In addition to being LGBT+ history month, October is also Breast Cancer Awareness Month and it’s been really interesting to see some of the activism to fight this type of cancer. I lost my grandmother several years ago and nearly lost one of my aunts to breast cancer so this is something that really hits home for me.
#NoBraDay seems more like #LetsSexualiseBreastCancerDay. Understand the intention but pert nipple selfies is not the reality of cancer
— Lily Bailey (@LilyBaileyUK) October 13, 2015
One of the problematic aspects of activism around breast cancer awareness is the sexualization of the disease. There have been many cancer survivors or those undergoing treatment who are angered over the sexualization of breast cancer with campaigns like “Save the Ta-tas!” or “Save Second Base“. Rather than focusing on the breasts, we should be focusing on saving the people living with the disease.
October 13th, for example, was a faux holiday called No Bra Day in which some called for many to unleash breasts from “their boobie zoos”. Luckily, there was some serious backlash about the activism that really didn’t do anything about breast cancer. (Interestingly enough, it actually seems like July 9th is the real No Bra Day?)
How about instead of #NoBraDay, we change it to #ScheduleAMammogramDay so we ACTUALLY help raise awareness. Stop sexualizing breast cancer.
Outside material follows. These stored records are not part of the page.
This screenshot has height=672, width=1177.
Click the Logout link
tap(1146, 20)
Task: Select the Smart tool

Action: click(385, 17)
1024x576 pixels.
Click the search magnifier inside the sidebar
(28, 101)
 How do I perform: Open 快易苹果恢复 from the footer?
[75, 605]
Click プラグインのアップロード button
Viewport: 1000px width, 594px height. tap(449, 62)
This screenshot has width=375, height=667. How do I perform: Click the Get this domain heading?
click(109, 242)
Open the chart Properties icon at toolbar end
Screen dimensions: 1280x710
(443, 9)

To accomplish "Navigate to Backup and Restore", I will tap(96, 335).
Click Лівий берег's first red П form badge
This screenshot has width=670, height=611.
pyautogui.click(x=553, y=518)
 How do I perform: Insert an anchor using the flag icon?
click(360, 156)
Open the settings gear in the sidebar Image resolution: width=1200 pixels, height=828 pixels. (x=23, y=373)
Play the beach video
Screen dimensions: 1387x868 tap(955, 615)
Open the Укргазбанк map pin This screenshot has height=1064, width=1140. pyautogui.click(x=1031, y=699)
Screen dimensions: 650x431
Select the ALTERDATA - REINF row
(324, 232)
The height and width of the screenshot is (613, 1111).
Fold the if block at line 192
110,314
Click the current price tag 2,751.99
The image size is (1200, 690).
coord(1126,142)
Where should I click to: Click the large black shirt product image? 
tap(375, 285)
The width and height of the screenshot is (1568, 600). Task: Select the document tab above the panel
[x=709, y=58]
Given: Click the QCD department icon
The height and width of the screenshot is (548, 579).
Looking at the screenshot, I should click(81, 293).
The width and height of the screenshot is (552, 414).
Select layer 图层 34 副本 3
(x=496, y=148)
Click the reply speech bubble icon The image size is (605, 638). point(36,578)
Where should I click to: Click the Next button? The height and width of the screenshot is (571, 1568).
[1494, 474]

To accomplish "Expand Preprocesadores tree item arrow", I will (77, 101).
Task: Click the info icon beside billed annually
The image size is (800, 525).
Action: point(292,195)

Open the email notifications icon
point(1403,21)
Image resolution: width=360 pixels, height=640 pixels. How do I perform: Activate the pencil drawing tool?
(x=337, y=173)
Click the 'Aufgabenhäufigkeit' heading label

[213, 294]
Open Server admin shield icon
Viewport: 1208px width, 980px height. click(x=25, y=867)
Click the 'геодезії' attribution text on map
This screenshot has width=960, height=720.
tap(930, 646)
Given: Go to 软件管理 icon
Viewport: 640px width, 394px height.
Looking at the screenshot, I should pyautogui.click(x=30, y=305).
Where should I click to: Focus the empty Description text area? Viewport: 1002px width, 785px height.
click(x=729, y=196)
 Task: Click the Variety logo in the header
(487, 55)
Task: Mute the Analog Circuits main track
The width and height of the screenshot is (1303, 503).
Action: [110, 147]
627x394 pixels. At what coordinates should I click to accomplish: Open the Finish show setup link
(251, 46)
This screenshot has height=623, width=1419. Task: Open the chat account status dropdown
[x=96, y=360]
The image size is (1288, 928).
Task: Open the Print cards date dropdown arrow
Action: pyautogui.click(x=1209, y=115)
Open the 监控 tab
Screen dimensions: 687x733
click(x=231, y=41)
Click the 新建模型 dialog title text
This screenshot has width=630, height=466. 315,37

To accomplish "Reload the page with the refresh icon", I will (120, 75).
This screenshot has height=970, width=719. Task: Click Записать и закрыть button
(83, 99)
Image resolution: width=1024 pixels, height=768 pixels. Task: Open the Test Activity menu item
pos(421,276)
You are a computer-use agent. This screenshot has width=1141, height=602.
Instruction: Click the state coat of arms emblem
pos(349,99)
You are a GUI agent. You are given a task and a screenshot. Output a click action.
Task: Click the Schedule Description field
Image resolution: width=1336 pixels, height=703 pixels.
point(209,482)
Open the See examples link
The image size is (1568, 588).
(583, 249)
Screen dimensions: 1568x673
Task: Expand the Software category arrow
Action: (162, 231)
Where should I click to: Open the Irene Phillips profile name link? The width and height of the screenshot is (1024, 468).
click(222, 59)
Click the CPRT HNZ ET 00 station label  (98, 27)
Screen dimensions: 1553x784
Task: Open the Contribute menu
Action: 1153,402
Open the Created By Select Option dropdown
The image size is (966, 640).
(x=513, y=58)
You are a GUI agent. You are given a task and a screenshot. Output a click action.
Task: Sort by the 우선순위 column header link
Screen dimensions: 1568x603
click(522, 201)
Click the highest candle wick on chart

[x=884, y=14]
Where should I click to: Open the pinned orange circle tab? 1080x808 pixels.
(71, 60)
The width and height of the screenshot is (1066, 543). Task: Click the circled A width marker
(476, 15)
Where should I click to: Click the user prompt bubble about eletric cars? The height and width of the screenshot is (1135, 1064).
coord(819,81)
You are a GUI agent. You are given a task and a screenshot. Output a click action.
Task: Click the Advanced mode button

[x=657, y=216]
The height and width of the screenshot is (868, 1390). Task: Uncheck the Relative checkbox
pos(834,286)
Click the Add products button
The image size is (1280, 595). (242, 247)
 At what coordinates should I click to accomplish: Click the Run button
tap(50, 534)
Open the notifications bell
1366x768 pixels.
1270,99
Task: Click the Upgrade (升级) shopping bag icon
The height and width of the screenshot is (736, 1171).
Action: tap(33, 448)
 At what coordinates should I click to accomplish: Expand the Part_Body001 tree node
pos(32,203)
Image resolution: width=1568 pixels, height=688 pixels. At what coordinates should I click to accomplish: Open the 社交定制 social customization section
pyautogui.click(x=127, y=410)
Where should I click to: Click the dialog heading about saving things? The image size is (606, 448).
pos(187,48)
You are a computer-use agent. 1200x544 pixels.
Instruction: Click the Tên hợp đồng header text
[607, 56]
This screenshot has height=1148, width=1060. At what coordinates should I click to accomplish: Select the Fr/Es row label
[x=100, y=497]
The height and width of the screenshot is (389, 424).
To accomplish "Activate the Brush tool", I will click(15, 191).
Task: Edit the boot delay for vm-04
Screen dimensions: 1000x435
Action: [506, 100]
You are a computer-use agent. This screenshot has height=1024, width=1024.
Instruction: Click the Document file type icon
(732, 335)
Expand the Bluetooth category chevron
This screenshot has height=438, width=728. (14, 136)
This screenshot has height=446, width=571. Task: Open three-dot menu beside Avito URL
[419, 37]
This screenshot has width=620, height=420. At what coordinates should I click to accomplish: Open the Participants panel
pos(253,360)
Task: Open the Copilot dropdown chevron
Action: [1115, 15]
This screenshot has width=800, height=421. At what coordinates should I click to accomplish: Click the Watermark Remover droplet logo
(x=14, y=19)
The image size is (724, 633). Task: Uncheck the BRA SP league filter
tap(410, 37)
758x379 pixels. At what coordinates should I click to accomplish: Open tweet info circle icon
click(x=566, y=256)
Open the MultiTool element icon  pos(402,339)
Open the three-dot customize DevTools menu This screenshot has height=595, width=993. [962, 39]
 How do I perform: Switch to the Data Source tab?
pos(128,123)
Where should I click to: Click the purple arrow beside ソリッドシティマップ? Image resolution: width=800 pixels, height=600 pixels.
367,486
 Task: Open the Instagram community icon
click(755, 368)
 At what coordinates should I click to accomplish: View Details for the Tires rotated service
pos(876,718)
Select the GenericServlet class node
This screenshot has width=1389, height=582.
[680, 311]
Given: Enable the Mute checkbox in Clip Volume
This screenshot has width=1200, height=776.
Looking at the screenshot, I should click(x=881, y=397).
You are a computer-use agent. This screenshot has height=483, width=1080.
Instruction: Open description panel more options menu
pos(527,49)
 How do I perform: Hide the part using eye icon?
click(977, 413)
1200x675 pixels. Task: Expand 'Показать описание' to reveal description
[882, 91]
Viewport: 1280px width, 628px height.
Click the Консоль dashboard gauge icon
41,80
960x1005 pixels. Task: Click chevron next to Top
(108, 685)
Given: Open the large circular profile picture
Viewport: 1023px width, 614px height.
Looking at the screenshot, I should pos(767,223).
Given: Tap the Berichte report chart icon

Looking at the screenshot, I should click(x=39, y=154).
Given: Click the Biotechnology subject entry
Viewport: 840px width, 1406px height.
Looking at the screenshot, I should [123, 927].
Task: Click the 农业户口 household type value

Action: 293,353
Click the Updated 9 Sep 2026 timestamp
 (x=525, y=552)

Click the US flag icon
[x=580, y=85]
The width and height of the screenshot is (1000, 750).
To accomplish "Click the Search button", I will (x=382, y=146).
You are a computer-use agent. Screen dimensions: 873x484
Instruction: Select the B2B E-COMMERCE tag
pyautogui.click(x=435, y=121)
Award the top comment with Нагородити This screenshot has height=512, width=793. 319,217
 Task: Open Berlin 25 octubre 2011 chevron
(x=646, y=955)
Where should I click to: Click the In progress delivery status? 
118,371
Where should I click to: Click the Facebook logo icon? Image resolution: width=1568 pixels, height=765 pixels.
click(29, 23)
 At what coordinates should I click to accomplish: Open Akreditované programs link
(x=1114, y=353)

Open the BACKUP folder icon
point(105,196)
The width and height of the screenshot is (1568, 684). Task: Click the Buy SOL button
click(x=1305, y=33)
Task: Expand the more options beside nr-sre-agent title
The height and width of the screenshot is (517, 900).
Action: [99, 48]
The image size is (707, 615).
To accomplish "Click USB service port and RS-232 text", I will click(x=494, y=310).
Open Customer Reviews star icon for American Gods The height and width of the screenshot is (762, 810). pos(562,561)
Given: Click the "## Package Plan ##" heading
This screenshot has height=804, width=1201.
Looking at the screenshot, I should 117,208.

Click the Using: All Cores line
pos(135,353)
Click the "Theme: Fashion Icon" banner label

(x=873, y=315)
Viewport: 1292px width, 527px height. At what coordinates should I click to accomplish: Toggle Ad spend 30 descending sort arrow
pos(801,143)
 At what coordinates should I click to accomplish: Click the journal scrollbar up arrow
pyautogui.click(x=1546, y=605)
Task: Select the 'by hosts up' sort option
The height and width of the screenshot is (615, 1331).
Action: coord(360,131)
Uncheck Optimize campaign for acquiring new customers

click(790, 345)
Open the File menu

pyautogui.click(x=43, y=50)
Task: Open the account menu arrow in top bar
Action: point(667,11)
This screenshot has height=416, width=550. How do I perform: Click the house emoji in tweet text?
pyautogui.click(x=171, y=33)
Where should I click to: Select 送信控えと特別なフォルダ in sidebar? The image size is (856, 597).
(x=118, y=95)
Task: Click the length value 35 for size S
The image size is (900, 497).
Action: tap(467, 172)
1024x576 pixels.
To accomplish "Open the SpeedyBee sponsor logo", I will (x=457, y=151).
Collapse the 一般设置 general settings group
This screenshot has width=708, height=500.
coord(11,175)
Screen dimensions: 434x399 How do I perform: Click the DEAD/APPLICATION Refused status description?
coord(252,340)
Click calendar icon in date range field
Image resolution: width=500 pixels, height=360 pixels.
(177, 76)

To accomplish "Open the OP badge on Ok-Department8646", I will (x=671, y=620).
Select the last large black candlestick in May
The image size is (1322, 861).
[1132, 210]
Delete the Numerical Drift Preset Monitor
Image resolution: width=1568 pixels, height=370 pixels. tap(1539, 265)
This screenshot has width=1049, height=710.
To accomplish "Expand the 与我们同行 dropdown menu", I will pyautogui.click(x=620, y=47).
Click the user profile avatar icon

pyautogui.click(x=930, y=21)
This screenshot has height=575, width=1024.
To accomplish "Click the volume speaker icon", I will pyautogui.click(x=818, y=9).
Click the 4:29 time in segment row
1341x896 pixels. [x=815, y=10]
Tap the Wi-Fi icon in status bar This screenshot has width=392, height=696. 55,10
— Iris Augustadt (@augustadt_iris) October 13, 2015
And there are many other campaigns with pink ribbons or pink centered items that are meant to support breast cancer research and awareness but don’t actually do anything. Leisha Davison-Yasol wrote about her own experiences with breast cancer (including going through physical therapy after treatment and surgery on the cancer that was so invasive on her left side) and how days like #NoBraDay actually do the opposite of what they’re out there to do.
Davison-Yasol asked that rather than pay more for items that are supposed to donate to research, actually donate to research facilities and advocacy groups yourself. (She highlighted several organizations in her article about her own experiences.) She has a totally valid point with that – by donating directing, you make a bigger difference and know that the money is going to research or whatever the organization might do. And if you can’t donate money (if you’re like me and utterly broke), consider donating time or talent – like making ready to go meals for people undergoing treatment or helping clean around someone’s house (if they want the help!).
I do think talking and raising awareness about breast cancer (and other forms of cancer) is important because there are so many people that are impacted both directly (by having it) and indirectly (family member or friend has it) by it. But if your awareness is only for you to feel good about a pretty meaningless act, then you really haven’t contributed to a change.
And it’s important to recognize many things about breast cancer – the risk factors, who can get it, what screening tests are out there (Planned Parenthood offers many screening tests like mammograms). It’s important to know that anyone with breast tissue (read: pretty much everyone) has a chance at getting breast cancer, meaning that it is not just cis women who are impacted by the disease.